Freitag, 27. April 2012

Amadeus (Forman, 1984) - #TSPDT 341

The former court composer Salieri has gone mad as he accuses himself being responsible for the death of the genius composer Mozart.

The trick of the film is to have the audience accept that Mozart killed himself, by indulging to the powers of writing a requiem. And it manages to do that - although it felt a bit long at one of two points, until that important revelation and connection between Mozart's inner working and his physical condition is established. The most intriguing thought for me was how Salieri arrives at the conclusion that not he himself kill Mozart, but he managed to cheat god into killing him. And his madness depends about the upholding of this mental construct.
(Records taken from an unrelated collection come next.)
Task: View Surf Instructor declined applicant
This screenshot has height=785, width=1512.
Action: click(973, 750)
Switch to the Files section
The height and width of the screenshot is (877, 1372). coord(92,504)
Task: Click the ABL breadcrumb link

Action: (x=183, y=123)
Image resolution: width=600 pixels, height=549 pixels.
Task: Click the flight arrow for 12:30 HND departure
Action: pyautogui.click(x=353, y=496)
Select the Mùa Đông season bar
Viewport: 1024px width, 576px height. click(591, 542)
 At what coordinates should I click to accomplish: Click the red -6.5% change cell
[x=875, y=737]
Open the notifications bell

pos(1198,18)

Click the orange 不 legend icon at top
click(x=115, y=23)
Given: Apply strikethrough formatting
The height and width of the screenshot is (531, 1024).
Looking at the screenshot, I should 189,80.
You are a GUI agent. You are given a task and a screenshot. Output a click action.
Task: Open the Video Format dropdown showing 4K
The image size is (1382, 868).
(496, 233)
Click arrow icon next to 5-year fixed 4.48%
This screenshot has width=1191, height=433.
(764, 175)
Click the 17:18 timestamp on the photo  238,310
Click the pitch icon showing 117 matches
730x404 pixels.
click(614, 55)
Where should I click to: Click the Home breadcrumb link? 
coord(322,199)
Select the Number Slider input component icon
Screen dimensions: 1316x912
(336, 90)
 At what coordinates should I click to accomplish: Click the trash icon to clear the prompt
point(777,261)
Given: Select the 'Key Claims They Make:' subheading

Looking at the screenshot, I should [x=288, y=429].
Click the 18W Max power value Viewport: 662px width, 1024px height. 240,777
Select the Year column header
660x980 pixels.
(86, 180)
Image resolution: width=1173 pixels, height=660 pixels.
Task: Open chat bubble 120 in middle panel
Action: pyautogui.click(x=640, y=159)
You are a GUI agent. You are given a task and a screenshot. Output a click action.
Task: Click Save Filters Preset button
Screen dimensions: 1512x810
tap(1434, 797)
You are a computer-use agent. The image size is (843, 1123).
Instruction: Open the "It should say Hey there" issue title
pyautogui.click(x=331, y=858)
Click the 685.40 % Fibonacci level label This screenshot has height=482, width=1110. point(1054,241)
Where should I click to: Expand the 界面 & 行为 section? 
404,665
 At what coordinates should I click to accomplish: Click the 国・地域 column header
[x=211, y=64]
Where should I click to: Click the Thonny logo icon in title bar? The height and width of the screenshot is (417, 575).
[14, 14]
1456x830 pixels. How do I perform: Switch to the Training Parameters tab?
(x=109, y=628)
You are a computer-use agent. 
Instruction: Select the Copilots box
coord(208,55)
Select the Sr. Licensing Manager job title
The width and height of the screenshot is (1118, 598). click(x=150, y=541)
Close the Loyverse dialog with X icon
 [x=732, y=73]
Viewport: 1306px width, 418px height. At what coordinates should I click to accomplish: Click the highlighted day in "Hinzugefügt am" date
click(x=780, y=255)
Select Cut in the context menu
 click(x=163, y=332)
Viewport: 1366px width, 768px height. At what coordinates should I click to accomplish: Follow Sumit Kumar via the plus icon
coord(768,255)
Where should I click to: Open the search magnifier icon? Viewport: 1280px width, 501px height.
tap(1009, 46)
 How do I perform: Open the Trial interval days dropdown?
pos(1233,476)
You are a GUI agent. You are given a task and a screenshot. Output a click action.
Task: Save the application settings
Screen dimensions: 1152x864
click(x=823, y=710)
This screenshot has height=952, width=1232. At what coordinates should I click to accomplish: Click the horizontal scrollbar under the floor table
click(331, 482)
There are many other aspects of the films which fascinated me: the scene where Mozart dictates the composition is quite amazing, also from a musical point of view. That little deconstruction and analysis of that little part of the requiem reminded me that there are few things as gratifying as studying the masters - independent of their craft.

Some of the shots were amazing. Especially seeing Mozart direct throughout the various stages of his career for filled, empty, bored and excited audiences was interesting. The face of the evil Salieri, halfway buried in shadows and the amazing physiognomy of the emperor were all great visual treatments of the time. I was particularly amused by the treatment of the subject cleavage by Forman.